— Exercise instructions —
Transcribe all of the entries below exactly. Leave out the pictures.
***** Data for review *****
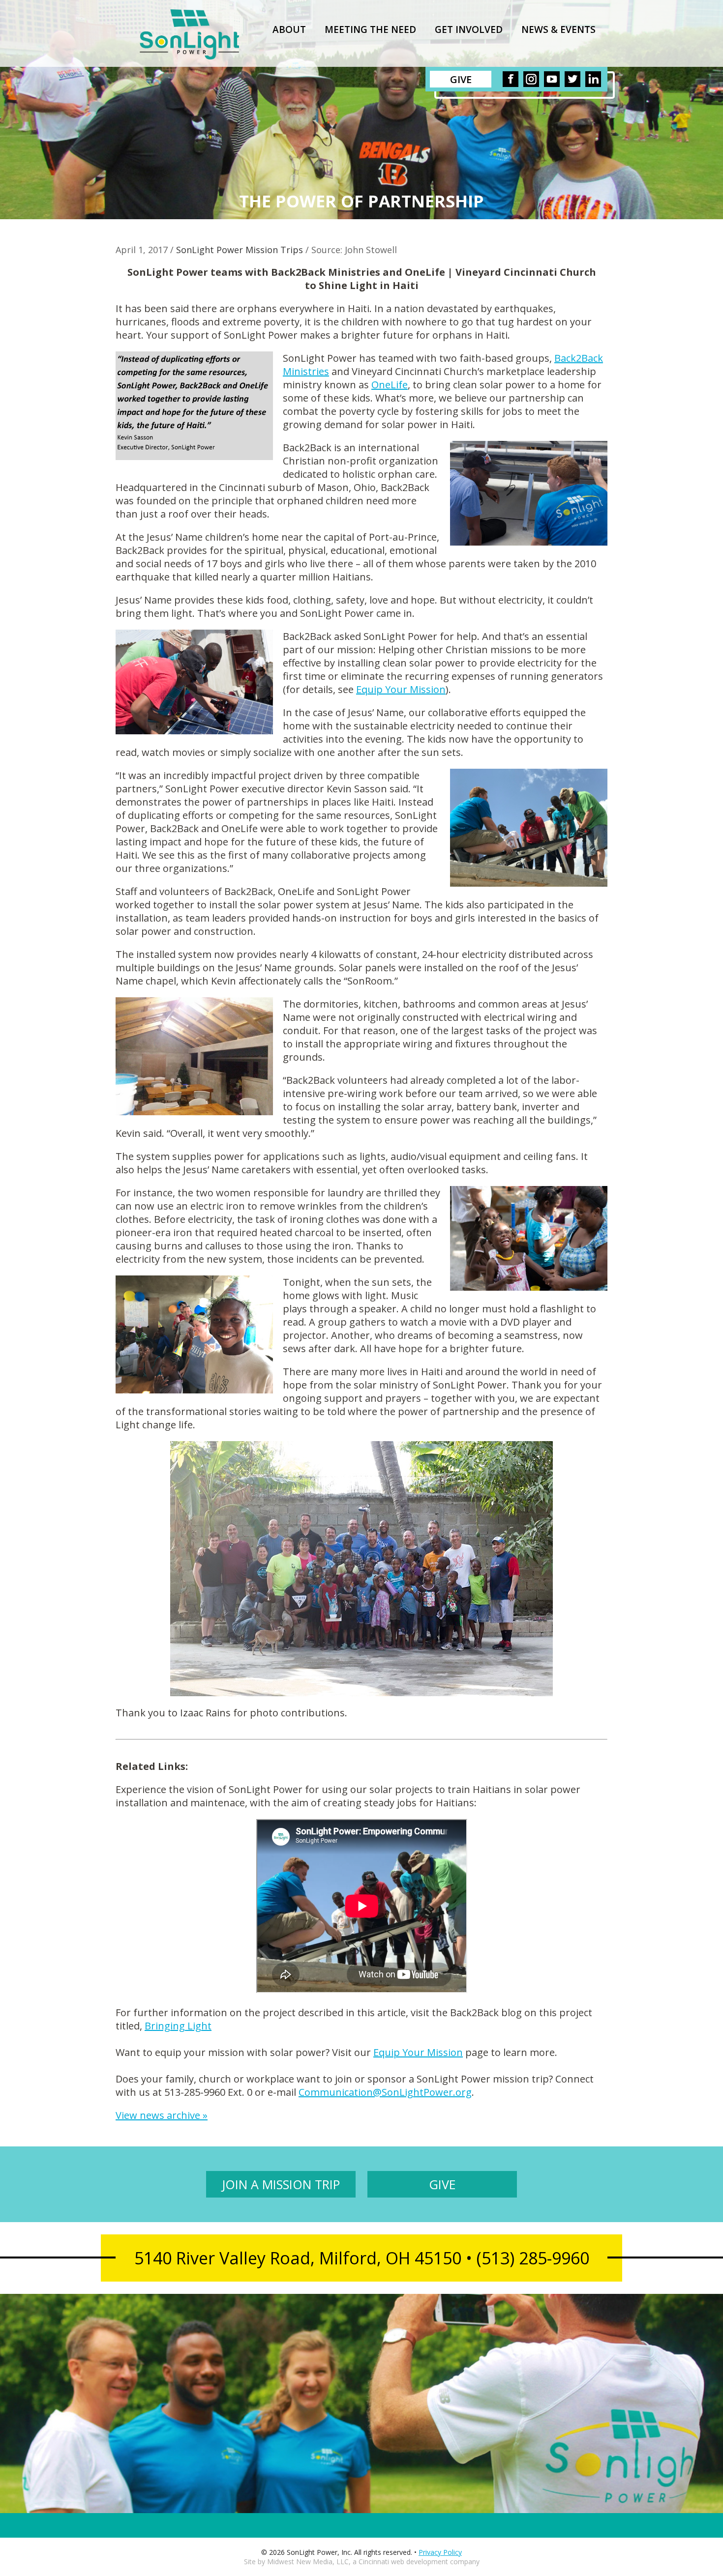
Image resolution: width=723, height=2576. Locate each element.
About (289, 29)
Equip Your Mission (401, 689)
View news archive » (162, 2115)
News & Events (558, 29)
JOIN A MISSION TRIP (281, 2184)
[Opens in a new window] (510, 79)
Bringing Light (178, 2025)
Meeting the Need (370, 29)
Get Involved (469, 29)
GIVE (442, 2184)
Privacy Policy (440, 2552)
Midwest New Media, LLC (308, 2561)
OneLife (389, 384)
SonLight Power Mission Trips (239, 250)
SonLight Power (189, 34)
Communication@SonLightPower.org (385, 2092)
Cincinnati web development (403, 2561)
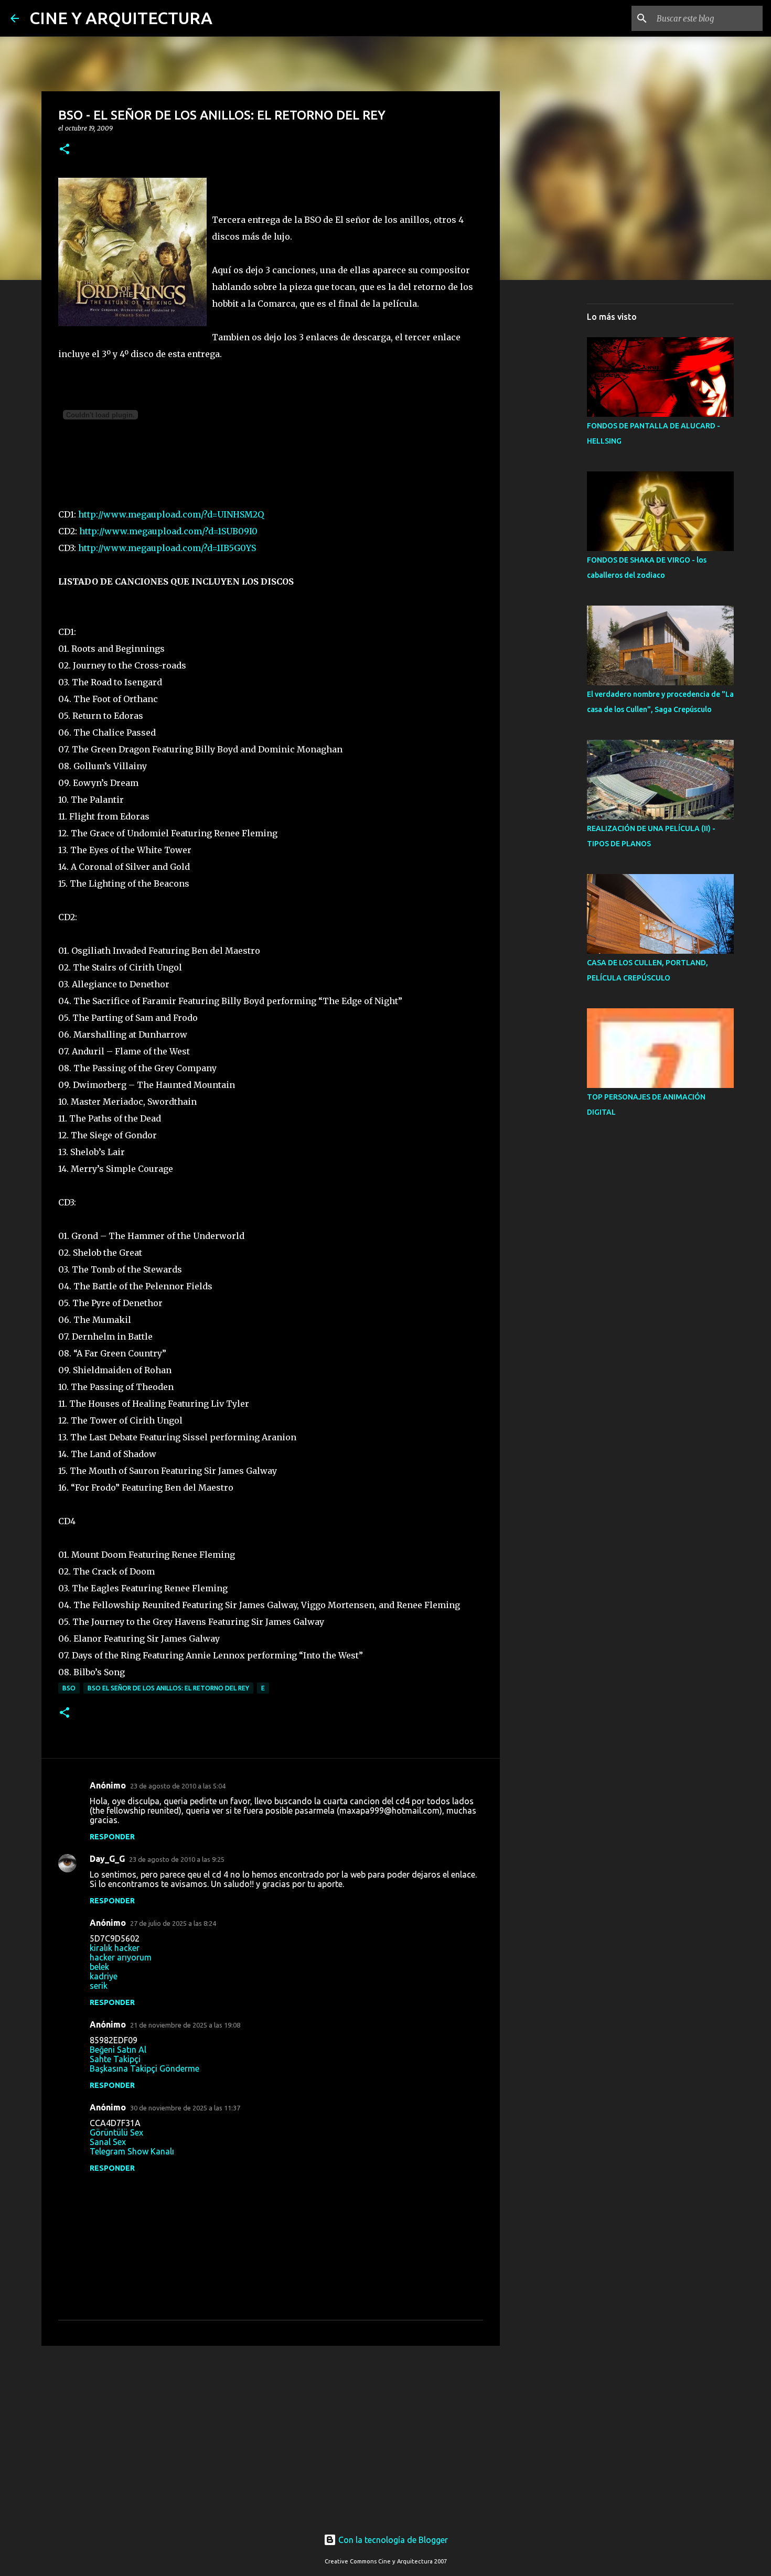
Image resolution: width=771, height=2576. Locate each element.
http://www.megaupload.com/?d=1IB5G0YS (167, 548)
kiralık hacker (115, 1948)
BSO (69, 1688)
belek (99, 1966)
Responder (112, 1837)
*****
— Response to the task —
Image resolution: width=723, height=2576. Locate each element.
About (289, 29)
Equip Your Mission (401, 689)
View news archive » (162, 2115)
News & Events (558, 29)
JOIN A MISSION TRIP (281, 2184)
[Opens in a new window] (510, 79)
Bringing Light (178, 2025)
Meeting the Need (370, 29)
Get Involved (469, 29)
GIVE (442, 2184)
Privacy Policy (440, 2552)
Midwest New Media, LLC (308, 2561)
OneLife (389, 384)
SonLight Power Mission Trips (239, 250)
SonLight Power (189, 34)
Communication@SonLightPower.org (385, 2092)
Cincinnati web development (403, 2561)
Image resolution: width=771, height=2576. Locate each element.
http://www.megaupload.com/?d=1IB5G0YS (167, 548)
kiralık hacker (115, 1948)
BSO (69, 1688)
belek (99, 1966)
Responder (112, 1837)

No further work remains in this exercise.